East pointed out that he will visit Egypt next week to meet with Minister of Education Tarek Shawky to increase cooperation between them to develop education in Egypt.
East added that the company will launch its new Microsoft Schools program and is looking to coordinate with schools around the world to join the program.
“Microsoft Schools depends on converting all schools to technology schools by using computers and introducing the internet into the educational system,” he said.
“The latest studies conducted by the company pointed out that, by 2030, about 70 percent of the schools around the world will depend on technology in their system, meaning that all students in primary schools should learn to use technology now in order to be able to develop the labor market,” he added.

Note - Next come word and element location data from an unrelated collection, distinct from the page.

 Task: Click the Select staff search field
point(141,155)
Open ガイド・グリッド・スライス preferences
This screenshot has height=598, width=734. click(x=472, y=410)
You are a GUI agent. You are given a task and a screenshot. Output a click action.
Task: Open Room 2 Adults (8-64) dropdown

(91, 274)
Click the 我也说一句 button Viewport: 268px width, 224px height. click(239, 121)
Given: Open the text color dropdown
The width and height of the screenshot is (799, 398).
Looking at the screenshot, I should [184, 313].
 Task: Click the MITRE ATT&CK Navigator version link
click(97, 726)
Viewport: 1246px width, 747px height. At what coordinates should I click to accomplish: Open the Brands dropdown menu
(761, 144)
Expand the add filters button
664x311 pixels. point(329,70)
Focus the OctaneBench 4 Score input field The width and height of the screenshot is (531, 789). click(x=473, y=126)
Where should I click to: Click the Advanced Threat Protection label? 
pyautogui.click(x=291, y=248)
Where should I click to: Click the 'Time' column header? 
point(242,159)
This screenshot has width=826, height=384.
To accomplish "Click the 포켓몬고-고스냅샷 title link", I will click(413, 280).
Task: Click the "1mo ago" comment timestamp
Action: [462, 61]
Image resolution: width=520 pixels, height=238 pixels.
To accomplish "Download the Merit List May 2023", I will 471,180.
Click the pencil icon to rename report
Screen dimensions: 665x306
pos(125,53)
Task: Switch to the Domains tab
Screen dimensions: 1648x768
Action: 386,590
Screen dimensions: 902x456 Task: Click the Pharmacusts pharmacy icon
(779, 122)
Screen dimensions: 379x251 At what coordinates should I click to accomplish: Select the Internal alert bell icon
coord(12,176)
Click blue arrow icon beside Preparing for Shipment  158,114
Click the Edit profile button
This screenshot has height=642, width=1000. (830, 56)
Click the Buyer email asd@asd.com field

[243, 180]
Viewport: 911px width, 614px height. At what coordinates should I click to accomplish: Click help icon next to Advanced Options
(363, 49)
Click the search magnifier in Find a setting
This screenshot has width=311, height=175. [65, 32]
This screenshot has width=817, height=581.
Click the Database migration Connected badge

The eight Egyptian universities participating in the forum are Cairo, Aswan, Benha, Menoufia, Tanta, Sadat, Suez Canal and October 6 universities.
In line with the development of the education system in Egypt, Minister of Higher Education Khaled Abdel-Ghaffar told Egypt Today on May 7 that the ministry will transfer the curriculum from books to electronic programs on computers.
Meanwhile, Cairo University President Mohamed Othman Elkhosht told Egypt Today that the Ministry of Higher Education will apply new procedures to prevent exams from being leaked, including deleting copies of the exams from the ministry’s computers and database.
To encourage the Egyptian state to invest in education, the World Bank's board of executive directors unanimously approved supporting Egypt’s national education strategy to develop pre-university education with $500 million, according to a statement from the Investment and International Cooperation Ministry on April 16.
Regarding the field of technical and technological education, Abdel-Ghaffar said in a statement on December 2017 that the state is working on the establishment of eight new technological universities distributed across all governorates.
Under the strategic vision of the ministry for 2030, the state will establish 32 universities in order to provide excellent educational opportunities for students and relieve pressure on the current universities.